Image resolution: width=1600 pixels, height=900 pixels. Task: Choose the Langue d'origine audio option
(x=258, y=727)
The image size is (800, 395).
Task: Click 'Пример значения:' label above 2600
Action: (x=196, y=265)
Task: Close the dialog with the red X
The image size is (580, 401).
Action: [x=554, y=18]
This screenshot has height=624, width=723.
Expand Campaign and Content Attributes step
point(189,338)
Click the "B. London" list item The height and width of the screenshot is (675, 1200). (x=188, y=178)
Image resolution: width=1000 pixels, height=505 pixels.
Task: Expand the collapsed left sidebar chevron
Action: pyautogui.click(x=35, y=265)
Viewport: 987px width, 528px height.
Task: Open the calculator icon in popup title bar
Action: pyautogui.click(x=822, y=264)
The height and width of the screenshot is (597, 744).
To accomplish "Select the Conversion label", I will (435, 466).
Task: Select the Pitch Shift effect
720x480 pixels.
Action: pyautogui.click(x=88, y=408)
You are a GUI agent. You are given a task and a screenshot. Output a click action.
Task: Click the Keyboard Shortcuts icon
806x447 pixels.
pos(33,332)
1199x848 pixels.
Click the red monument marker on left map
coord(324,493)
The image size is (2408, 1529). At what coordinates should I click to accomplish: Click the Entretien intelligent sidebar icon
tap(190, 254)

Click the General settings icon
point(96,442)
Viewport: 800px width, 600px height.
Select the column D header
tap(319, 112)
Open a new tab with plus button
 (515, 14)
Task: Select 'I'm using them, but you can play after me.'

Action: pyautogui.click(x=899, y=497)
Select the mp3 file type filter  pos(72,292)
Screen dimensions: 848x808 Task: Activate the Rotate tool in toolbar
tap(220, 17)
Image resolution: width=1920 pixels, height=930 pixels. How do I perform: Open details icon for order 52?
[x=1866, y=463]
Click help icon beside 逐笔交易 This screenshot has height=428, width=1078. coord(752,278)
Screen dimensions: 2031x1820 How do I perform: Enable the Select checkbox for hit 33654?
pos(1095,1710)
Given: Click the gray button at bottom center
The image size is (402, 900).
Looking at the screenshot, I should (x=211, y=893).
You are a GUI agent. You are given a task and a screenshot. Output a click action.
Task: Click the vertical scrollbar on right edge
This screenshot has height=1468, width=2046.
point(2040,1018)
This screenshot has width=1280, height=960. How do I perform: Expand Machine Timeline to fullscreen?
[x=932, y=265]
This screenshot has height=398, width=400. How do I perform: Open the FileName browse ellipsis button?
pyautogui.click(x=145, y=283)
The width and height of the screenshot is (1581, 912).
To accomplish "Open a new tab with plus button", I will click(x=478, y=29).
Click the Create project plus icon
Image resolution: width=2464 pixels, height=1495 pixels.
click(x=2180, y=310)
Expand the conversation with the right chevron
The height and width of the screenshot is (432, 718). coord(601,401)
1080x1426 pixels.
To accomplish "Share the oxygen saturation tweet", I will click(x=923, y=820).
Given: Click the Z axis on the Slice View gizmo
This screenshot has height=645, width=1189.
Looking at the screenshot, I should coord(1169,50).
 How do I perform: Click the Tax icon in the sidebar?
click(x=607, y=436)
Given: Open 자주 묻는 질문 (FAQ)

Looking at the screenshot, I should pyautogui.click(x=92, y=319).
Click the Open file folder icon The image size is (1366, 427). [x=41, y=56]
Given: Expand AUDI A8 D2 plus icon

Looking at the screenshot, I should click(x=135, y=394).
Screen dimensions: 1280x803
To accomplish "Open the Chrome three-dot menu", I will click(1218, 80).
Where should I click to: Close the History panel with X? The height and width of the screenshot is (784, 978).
* * *
Put the lines above into a JSON list of strings, one string per line, leaving out blank lines.

[
  "Image resolution: width=1600 pixels, height=900 pixels. Task: Choose the Langue d'origine audio option",
  "(x=258, y=727)",
  "The image size is (800, 395).",
  "Task: Click 'Пример значения:' label above 2600",
  "Action: (x=196, y=265)",
  "Task: Close the dialog with the red X",
  "The image size is (580, 401).",
  "Action: [x=554, y=18]",
  "This screenshot has height=624, width=723.",
  "Expand Campaign and Content Attributes step",
  "point(189,338)",
  "Click the \"B. London\" list item The height and width of the screenshot is (675, 1200). (x=188, y=178)",
  "Image resolution: width=1000 pixels, height=505 pixels.",
  "Task: Expand the collapsed left sidebar chevron",
  "Action: pyautogui.click(x=35, y=265)",
  "Viewport: 987px width, 528px height.",
  "Task: Open the calculator icon in popup title bar",
  "Action: pyautogui.click(x=822, y=264)",
  "The height and width of the screenshot is (597, 744).",
  "To accomplish \"Select the Conversion label\", I will (435, 466).",
  "Task: Select the Pitch Shift effect",
  "720x480 pixels.",
  "Action: pyautogui.click(x=88, y=408)",
  "You are a GUI agent. You are given a task and a screenshot. Output a click action.",
  "Task: Click the Keyboard Shortcuts icon",
  "806x447 pixels.",
  "pos(33,332)",
  "1199x848 pixels.",
  "Click the red monument marker on left map",
  "coord(324,493)",
  "The image size is (2408, 1529). At what coordinates should I click to accomplish: Click the Entretien intelligent sidebar icon",
  "tap(190, 254)",
  "Click the General settings icon",
  "point(96,442)",
  "Viewport: 800px width, 600px height.",
  "Select the column D header",
  "tap(319, 112)",
  "Open a new tab with plus button",
  " (515, 14)",
  "Task: Select 'I'm using them, but you can play after me.'",
  "Action: pyautogui.click(x=899, y=497)",
  "Select the mp3 file type filter  pos(72,292)",
  "Screen dimensions: 848x808 Task: Activate the Rotate tool in toolbar",
  "tap(220, 17)",
  "Image resolution: width=1920 pixels, height=930 pixels. How do I perform: Open details icon for order 52?",
  "[x=1866, y=463]",
  "Click help icon beside 逐笔交易 This screenshot has height=428, width=1078. coord(752,278)",
  "Screen dimensions: 2031x1820 How do I perform: Enable the Select checkbox for hit 33654?",
  "pos(1095,1710)",
  "Given: Click the gray button at bottom center",
  "The image size is (402, 900).",
  "Looking at the screenshot, I should (x=211, y=893).",
  "You are a GUI agent. You are given a task and a screenshot. Output a click action.",
  "Task: Click the vertical scrollbar on right edge",
  "This screenshot has height=1468, width=2046.",
  "point(2040,1018)",
  "This screenshot has width=1280, height=960. How do I perform: Expand Machine Timeline to fullscreen?",
  "[x=932, y=265]",
  "This screenshot has height=398, width=400. How do I perform: Open the FileName browse ellipsis button?",
  "pyautogui.click(x=145, y=283)",
  "The width and height of the screenshot is (1581, 912).",
  "To accomplish \"Open a new tab with plus button\", I will click(x=478, y=29).",
  "Click the Create project plus icon",
  "Image resolution: width=2464 pixels, height=1495 pixels.",
  "click(x=2180, y=310)",
  "Expand the conversation with the right chevron",
  "The height and width of the screenshot is (432, 718). coord(601,401)",
  "1080x1426 pixels.",
  "To accomplish \"Share the oxygen saturation tweet\", I will click(x=923, y=820).",
  "Given: Click the Z axis on the Slice View gizmo",
  "This screenshot has height=645, width=1189.",
  "Looking at the screenshot, I should coord(1169,50).",
  " How do I perform: Click the Tax icon in the sidebar?",
  "click(x=607, y=436)",
  "Given: Open 자주 묻는 질문 (FAQ)",
  "Looking at the screenshot, I should pyautogui.click(x=92, y=319).",
  "Click the Open file folder icon The image size is (1366, 427). [x=41, y=56]",
  "Given: Expand AUDI A8 D2 plus icon",
  "Looking at the screenshot, I should click(x=135, y=394).",
  "Screen dimensions: 1280x803",
  "To accomplish \"Open the Chrome three-dot menu\", I will click(1218, 80).",
  "Where should I click to: Close the History panel with X? The height and width of the screenshot is (784, 978)."
]